AIA Awards


November 20, 2003

Letting rainwater reign in the design process

  • Instead of routing water off site, work it into the project
    Special to the Journal


    Understanding the natural cycle of water and appreciating its intrinsic aesthetics underlies all design in the built environment. By treating water as a cherished resource and minimizing disruptions to the hydrologic cycle, we celebrate and perpetuate the domain of our life essence.

    Design variables — such as the site, light and views — potentially enhance the program while above-ground re-use of water persists as an unresolved factor.

    Water is often treated as a hazard; collected and routed underground into a pipe for discharge off site. Controlling, concealing and removing water absorbs monetary resources that could be allocated to new innovative features, such as recycled rainwater for plumbing, heating and mechanical systems, and for irrigation and design elements in the landscape.

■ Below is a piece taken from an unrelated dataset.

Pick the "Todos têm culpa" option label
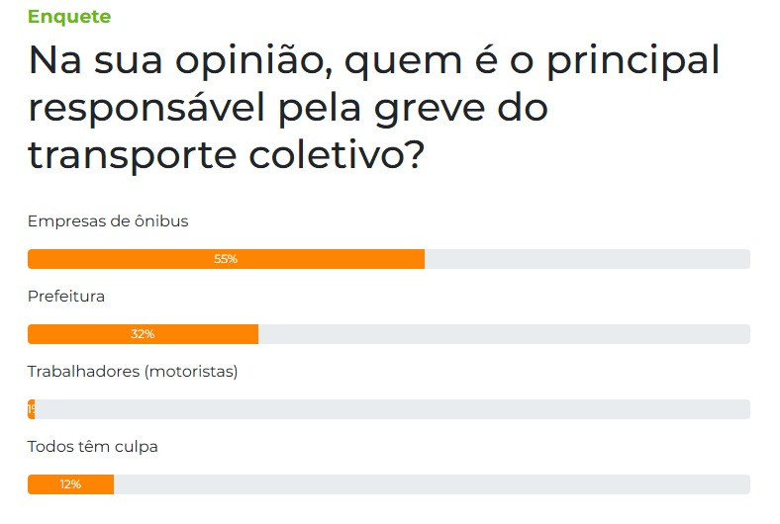The width and height of the screenshot is (780, 524). click(93, 447)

    Without fiscal incentives to innovate beyond the code, water and architecture tend to become a relationship of avoidance.

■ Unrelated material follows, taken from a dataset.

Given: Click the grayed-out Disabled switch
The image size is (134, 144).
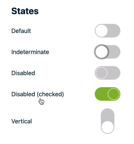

    Seemingly less typical design professionals and municipalities within the U.S. and Europe, where incentives prevail to integrate water into the design, are reshaping the social and environmental appreciation of water.

    Environs at home

    recirculating rainwater feature
    community staircase
     rooftop system
    Photos by Jennifer Green
    German designer Herbert Dreiseitl specializes in water’s role in architecture. In Beinfeld, Germany, top, he created a park with a recirculating rainwater feature; in Hatlesheim, middle, he showcased rainwater in a community staircase; and in Altesheim, bottom, he designed a rooftop system that directs rainwater into a convalescent center’s heating, air-conditioning and courtyard irrigation systems.

    According to Drew Gangnes, director of civil engineering at Magnusson Klemencic Associates, restorative storm water management systems are integrated into the site design and architecture for the Olympic Sculpture Park designed by Weiss/Manfredi Architects. By exploring inherent opportunities of the site, more sustainable systems are created via managing water runoff along its entire journey — from its point of entry to where it is ultimately discharged.

    Rainwater is gathered from the inward roof folds of the park's pavilion building and focused to a central point, where it is collected at a downspout and directed to an underground cistern near the Garden of Ancients, a forest-like segment of the park. This cistern slowly releases water to a constructed marsh within this forest in a controlled manner intended to mimic nature.

    The nature of existing public utility systems require that site-generated rainwater be combined with sewage and treated at the West Point Treatment Plant since no storm-drain-only pipelines exist in this area. A conventional approach would be to build large underground detention facilities that control the rate of release to these combined sewers, only to have the rainwater still treated as sewage upon its arrival at West Point.

    The design for the sculpture park uses an intuitive, three-tiered approach of re-establishing storm water conveyance to Elliott Bay. First, dense tree canopies, understory plantings and ground covers hold the rainwater above the ground surface. Second, a 3-foot-thick layer of engineered soil further reduces runoff. Third, a system of pipes directs rainwater to the newly revived shoreline habitat area.

    In integrating natural systems with rainwater runoff, Robert Foley & Associates developed a system that gathers water into a cistern and diverts excess runoff into a wetland for the Wing Luke Child Care Facility in Seattle. Rather than collect water, the strategy is to disperse it as close as possible to its native origin in a way that minimizes disruption to the natural system while maintaining valuable functions. Using this approach, the water sustains native habitat, restores ground water resources, and reduces erosion and flooding problems.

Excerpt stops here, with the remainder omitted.